Our lives are at a constant ebb and flow to the experiences and opportunities around us. But as we grow older, it seems our responsibilities as adults consume more and more of our time, and we have less time to “ebb” and “flow.” Our jobs, relationships, family, and friends take up most of our time; with the time we’re left with, it can be hard to muster up the motivation to do things we love. I always set a reading goal when I set my goals for the new year. Last year was the first time since I started this tradition that I didn’t meet my goal. In fact, I was over halfway short of my goal. My priorities and responsibilities shifted last year. I told myself I stopped reading in my free time because I didn’t have enough of it. But now, I’m ready to get back into it and shift my perspective around some habits.
If I have time to watch TV, I certainly have time to read, right? Before I moved, I had ample time on my hands, and everything about my life felt intentional. I didn’t have clients or deadlines to report to. I made my own schedule, and my entire focus was on creating an intentional life. But things shifted once I moved. By that time, I was already actively living intentionally. It wasn’t routines or habits I was building anymore because I was living them without much thought or grievance to them. But slowly, over time, some practices started to fall away, like reading. I told myself there wasn’t enough time. But it was never about the time. It was/ is about the blocks we all face to continue growing, so habits and routines fade away.
How To “Get Back Into It”
How we create habits of doing something is the way we create habits of not doing something. When you journal for over 66 days straight (the time it takes to build a habit), you establish a habit. From there on, journaling is habitual. At this point, you’re not fighting any internal battles to do or not do something; it’s routine. The same goes for creating a habit of not doing something. If you wake up on day 32 and decide you don’t need to journal that day, you’re twice as likely not to journal the next day (see James Clear’s Atomic Habits). So when day 33 rolls around, you might say, “I didn’t yesterday, so I don’t need to today.” And so on. Before you know it, 66 days of not journaling have passed, and you’ve created the habitual thought that you don’t need to journal.

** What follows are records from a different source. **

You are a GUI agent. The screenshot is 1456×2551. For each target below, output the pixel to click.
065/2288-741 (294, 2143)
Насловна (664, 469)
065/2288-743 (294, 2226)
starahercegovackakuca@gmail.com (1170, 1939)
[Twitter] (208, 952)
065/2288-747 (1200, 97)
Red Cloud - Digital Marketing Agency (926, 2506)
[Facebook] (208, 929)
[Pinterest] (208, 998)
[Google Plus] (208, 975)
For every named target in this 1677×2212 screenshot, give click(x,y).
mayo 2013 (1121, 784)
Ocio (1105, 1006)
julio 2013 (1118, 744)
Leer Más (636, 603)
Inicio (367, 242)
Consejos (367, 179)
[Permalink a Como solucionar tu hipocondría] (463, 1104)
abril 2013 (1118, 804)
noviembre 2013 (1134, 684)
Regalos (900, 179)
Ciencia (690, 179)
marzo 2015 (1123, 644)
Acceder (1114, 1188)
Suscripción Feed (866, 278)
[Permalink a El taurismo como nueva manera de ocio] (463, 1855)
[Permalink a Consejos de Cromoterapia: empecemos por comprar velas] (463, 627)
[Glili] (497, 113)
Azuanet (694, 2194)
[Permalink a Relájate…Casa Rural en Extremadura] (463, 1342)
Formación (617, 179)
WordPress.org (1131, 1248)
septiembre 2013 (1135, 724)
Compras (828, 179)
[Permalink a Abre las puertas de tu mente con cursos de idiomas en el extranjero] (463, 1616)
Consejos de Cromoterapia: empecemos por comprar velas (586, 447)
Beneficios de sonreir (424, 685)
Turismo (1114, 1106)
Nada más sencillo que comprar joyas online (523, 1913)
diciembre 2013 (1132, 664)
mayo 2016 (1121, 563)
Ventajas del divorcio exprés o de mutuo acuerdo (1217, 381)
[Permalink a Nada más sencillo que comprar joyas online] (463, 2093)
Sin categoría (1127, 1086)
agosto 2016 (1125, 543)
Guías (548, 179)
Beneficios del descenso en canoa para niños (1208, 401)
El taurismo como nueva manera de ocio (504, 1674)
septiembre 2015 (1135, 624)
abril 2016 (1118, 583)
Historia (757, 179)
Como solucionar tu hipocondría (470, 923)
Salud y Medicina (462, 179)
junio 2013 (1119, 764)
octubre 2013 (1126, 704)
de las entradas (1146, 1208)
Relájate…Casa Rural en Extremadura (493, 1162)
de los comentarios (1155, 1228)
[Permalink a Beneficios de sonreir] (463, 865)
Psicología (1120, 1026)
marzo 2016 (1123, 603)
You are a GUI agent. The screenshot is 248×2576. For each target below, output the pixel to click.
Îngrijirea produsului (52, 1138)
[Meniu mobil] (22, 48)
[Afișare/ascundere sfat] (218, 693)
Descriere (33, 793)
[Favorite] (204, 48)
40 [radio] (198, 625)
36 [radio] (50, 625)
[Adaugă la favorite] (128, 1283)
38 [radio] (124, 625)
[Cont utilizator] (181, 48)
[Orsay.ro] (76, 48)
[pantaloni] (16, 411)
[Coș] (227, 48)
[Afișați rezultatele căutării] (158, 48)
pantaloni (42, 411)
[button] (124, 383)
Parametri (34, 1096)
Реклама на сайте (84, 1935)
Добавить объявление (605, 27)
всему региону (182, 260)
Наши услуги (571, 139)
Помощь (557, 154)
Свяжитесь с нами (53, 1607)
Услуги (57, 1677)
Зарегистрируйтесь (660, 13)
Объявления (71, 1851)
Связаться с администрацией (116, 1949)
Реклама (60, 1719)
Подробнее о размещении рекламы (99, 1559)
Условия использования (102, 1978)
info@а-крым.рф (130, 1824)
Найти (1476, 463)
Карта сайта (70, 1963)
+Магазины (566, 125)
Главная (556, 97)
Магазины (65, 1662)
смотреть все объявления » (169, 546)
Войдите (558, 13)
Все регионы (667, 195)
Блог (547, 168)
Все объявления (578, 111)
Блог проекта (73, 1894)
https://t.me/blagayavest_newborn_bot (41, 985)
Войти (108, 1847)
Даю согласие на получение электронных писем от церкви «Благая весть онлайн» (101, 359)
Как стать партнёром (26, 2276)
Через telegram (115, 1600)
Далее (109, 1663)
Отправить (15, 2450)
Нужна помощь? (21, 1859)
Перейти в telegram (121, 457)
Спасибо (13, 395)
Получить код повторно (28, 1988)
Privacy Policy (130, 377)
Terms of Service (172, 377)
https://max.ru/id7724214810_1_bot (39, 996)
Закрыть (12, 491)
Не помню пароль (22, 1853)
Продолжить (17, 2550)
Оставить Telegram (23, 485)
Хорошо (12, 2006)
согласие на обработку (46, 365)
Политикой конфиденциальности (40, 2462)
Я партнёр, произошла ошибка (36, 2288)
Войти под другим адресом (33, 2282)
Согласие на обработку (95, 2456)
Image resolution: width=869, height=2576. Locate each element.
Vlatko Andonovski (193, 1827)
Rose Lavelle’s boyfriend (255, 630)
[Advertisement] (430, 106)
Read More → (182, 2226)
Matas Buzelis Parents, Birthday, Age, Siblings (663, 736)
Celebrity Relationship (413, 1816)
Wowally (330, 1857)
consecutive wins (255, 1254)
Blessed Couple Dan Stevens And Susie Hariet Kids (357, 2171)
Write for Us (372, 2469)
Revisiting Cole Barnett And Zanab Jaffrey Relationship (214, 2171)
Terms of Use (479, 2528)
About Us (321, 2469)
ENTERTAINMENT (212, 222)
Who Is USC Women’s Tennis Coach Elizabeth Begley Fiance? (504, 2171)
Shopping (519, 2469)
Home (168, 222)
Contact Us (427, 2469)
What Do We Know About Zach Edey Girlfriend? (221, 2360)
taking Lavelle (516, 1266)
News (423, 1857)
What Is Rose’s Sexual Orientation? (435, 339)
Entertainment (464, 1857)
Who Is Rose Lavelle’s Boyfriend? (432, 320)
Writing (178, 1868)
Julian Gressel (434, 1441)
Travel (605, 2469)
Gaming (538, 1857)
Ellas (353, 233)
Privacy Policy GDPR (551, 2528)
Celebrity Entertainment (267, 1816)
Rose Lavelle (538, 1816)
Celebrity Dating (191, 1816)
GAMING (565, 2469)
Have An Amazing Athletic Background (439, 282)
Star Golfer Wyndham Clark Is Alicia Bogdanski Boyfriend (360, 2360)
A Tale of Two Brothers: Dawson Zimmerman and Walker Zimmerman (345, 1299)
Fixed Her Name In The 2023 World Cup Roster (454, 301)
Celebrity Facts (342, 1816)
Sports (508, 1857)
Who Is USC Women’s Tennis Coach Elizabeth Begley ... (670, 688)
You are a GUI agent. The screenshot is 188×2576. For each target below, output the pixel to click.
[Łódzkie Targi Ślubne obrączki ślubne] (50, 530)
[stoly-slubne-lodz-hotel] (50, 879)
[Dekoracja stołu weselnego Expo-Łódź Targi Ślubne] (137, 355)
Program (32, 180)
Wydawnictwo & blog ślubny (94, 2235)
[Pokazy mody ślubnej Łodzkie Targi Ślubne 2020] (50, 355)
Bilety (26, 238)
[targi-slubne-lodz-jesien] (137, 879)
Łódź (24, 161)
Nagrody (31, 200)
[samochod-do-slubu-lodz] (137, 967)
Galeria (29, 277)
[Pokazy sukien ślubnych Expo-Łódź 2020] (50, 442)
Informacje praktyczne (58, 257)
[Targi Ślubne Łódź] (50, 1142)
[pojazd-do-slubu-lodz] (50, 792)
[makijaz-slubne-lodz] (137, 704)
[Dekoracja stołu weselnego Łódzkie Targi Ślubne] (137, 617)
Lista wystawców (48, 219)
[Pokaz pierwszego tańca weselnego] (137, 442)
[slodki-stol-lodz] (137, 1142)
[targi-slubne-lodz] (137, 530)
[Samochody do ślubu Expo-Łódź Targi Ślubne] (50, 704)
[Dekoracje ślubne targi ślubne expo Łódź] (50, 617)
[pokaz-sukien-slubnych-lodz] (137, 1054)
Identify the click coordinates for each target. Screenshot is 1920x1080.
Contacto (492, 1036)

Everything we do (or don’t do) starts with a subconscious decision. By doing or not doing something, each time we perform that act, our subconscious mind stores it as a habit. So when I stopped reading habitually, my mind started replacing my old neural pathway of reading with not reading. My life kept moving forward and making progress, so my subconscious mind decided it was safe and okay for me not to read. So how do we get back into “it” if our former neural pathway of doing something has been replaced with a neural pathway and habit of not doing something?
I don’t know about you, but something I can get super hung up on is the act of how I perform my habits daily. If something interrupts my morning routine, like a quick client call, I end up just diving into work and skipping the rest of my routine. I can meditate and journal at any time of the day. But I’m so hung up on doing them first thing that if they’re not done in the morning, they don’t get done at all. When you’re getting back into a habit, be it you haven’t done it one day or one year, the important thing is to start with a fresh slate. Getting back into a habit means looking at how it will benefit you now and in the future. Start with a clean slate and see if you can establish the habit in a new way than before.
Try It in a new way
Starting to journal again? Use your computer instead of a physical journal. Starting to read again? Try it in the mornings instead of before you go to sleep. When you’re re-establishing the habit, you want to convince your subconscious it’s a new neural pathway you’re creating rather than replacing an old one. This will help you see the benefits of the habit rather than the obstacles. When starting something over, you don’t want to pick up where you left off because where you last left off was where you gave up or stopped. Think of this as a brand-new habit with new benefits and new action. It’s not about how good you did it or how great it felt yesterday or last year. It’s about this moment.
Don’t restrict yourself to one way, one time, or one opportunity.
Don’t be like me and only let your habits be “successful” at one time of the day or in one specific way. Let the habits ebb and flow with your life as it is today. Putting restrictions on your habits makes them feel like work. Do what feels right today and what fits into your life at this moment. I work out five or six days a week, and I’ve always been very strict with my workouts as they become routine. But as my schedule has gotten so busy recently, I let my workout regimen pivot with me. I knew that if I didn’t, I would end up resenting working out, and eventually, it wouldn’t be something I do every day.
When you’re getting back into something, you want it to feel exciting. You want to feel like you’re going to learn something new, grow in some way, or feel good about whatever it is. Habits should never be something you resent or feel like work. If you force it, the “positive” habit will have the opposite effect. Build habits into your life, not your life around your habits. Let them sink into your day as they fit and as they feel good.